United States District Court, E.D. Louisiana

July 31, 2015

EARL E. OWENS AND JOSEPH WAYNE ESPAT
v.
THE WESTERN & SOUTHERN LIFE INSURANCE COMPANY AND THE WESTERN & SOUTHERN LIFE INSURANCE LONG TERM INCENTIVE AND RETENTION PLAN, SECTION:

ORDER AND REASONS

MARY ANN VIAL LEMMON, District Judge.

IT IS HEREBY ORDERED that Defendants' Motion for Summary Judgment (Doc. #66) is GRANTED, and this matter is REMANDED to the plan administrator for consideration.[1]

IT IS FURTHER ORDERED that this matter is STAYED and ADMINISTRATIVELY CLOSED while the plaintiffs pursue the administrative process.

BACKGROUND

Plaintiffs, Earl E. Owens and Joseph Wayne Espat, are retired former employees of defendant, The Western & Southern Life Insurance Company. Western & Southern provides financial services including life and health insurance, retirement savings, and investment products and services. Both Owens and Espat were participants in the Western & Southern Agency Group Long Term Incentive and Retirement Plan (the "Plan"), which was "designed to provide an incentive for selected key field associates of the Western & Southern Agency Group to maximize performance and remain with the organization." To be eligible for participation in the Plan the employee must be "in the top 5% of Employees when ranked by annual compensation as measured during the previous calendar year." In 2006 and 2008, Owens and Espat, respectively, first became eligible to participate in the Plan. Kim Chiodi, Senior Vice President of Human Resources for The Western & Southern Financial Group, declared in her affidavit that it is Western & Southern's practice to provide the summary plan description, titled "Western & Southern Agency Group Field Long Term Incentive and Retention Plan Outline" to employees when they first become eligible to participate in the Plan.
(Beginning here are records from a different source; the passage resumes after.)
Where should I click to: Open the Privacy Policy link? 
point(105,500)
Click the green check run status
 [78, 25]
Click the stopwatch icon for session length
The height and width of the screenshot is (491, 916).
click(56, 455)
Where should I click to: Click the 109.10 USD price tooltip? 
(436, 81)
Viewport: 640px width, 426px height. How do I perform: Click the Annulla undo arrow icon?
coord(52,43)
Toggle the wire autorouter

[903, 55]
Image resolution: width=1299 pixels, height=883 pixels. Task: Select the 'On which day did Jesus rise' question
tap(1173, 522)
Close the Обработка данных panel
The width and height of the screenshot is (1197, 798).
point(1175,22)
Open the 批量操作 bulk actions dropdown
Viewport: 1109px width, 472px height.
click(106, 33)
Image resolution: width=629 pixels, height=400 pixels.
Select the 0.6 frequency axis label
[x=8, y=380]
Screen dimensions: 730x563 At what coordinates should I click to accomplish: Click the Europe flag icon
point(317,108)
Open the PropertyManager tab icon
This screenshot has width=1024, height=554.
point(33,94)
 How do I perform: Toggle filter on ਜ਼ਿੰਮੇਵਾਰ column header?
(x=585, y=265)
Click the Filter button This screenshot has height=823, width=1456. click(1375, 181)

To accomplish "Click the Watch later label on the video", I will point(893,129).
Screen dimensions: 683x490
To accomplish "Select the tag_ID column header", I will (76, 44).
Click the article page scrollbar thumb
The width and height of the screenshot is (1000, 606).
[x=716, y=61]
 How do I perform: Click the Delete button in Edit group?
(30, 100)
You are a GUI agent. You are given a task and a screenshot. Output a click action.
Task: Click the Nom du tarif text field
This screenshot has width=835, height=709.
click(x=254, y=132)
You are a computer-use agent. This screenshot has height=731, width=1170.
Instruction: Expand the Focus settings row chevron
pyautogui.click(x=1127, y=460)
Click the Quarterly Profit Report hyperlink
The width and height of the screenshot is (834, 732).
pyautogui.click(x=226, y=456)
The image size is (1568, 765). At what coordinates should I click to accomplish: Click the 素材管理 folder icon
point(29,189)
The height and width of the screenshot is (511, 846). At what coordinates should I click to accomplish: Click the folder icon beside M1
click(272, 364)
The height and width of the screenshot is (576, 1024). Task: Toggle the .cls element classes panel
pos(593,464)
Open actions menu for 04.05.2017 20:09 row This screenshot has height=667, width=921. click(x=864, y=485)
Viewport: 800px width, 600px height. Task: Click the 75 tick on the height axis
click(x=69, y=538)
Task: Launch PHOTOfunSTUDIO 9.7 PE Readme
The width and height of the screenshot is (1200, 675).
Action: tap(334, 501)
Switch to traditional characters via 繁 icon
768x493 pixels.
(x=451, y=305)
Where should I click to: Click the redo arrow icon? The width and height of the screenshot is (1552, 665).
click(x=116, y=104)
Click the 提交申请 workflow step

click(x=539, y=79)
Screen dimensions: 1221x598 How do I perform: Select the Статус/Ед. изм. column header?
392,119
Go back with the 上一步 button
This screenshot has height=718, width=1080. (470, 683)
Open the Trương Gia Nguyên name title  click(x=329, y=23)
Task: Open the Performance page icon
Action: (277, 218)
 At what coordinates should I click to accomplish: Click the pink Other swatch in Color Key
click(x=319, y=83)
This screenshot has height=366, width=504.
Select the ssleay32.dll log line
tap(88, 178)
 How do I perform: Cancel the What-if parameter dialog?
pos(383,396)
The Plan includes a forfeiture provision, which states, in pertinent part:

4.7 Forfeitures. The contingent right of Participant or Beneficiary to receive future payments hereunder with respect to both vested and nonvested Performance Units shall be forfeited upon the occurrence of any one or more of the following events:
* * *
(b) If the Participant within three years after termination of employment with the Company or any Affiliate (1) enters into a business or employment which is competitive with the business of the Company or any Affiliate, (2) solicits the Company's or any Affiliates' employees, agents or clients to work for or buy products from, or (3) acts in any other way which, had the Participant been employed with the Company or any Affiliate, would have provided the Company with "Cause" to terminate such Participant's employment.
However, the Executive Committee may, in its sole discretion waive or reduce the forfeiture of payments described above.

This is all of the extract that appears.